▶ **Work to do**: Please rewrite these records with "Azure Data Catalog icon" swapped for "Azure Data Catalog logo", changing nothing else. Leave the pictures out of your answer.
___ Records for processing
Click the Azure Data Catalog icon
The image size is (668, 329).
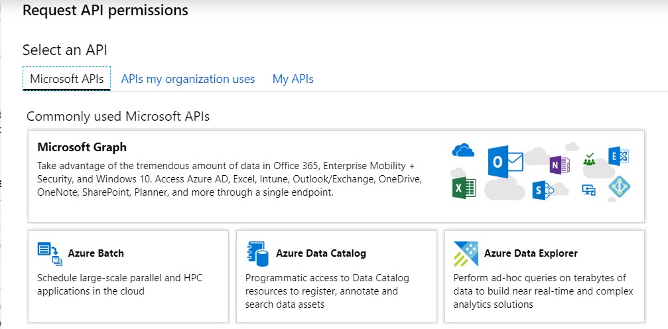(x=257, y=254)
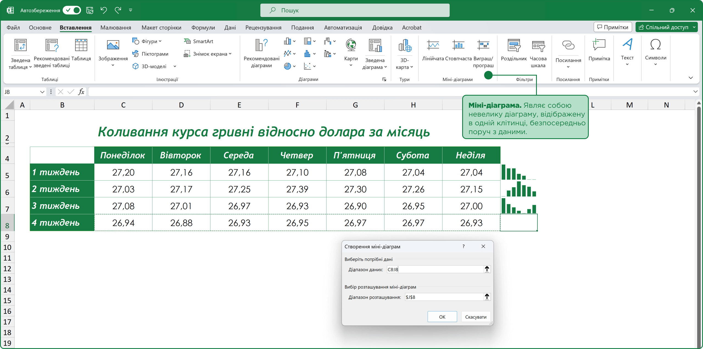
Task: Click Скасувати to cancel the dialog
Action: pyautogui.click(x=475, y=317)
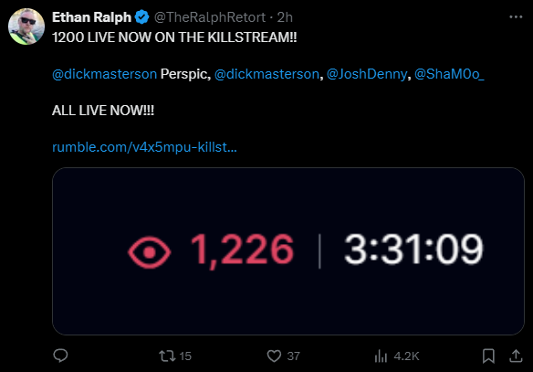Click the Ethan Ralph display name
This screenshot has width=533, height=372.
91,17
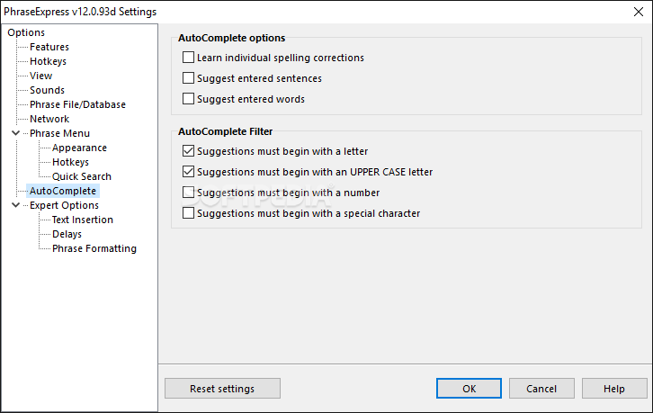Image resolution: width=653 pixels, height=413 pixels.
Task: Enable Learn individual spelling corrections
Action: click(188, 57)
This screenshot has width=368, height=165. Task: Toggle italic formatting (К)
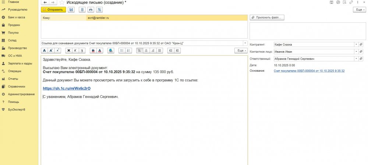click(x=75, y=50)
______
▶ **Exercise answer**:
Click the Azure Data Catalog logo
The image size is (668, 329).
(x=257, y=254)
Task: Click Скасувати to cancel the dialog
Action: pyautogui.click(x=475, y=317)
Click the Ethan Ralph display name
This screenshot has width=533, height=372.
91,17
Image resolution: width=653 pixels, height=413 pixels.
Task: Enable Learn individual spelling corrections
Action: click(188, 57)
This screenshot has width=368, height=165. Task: Toggle italic formatting (К)
click(x=75, y=50)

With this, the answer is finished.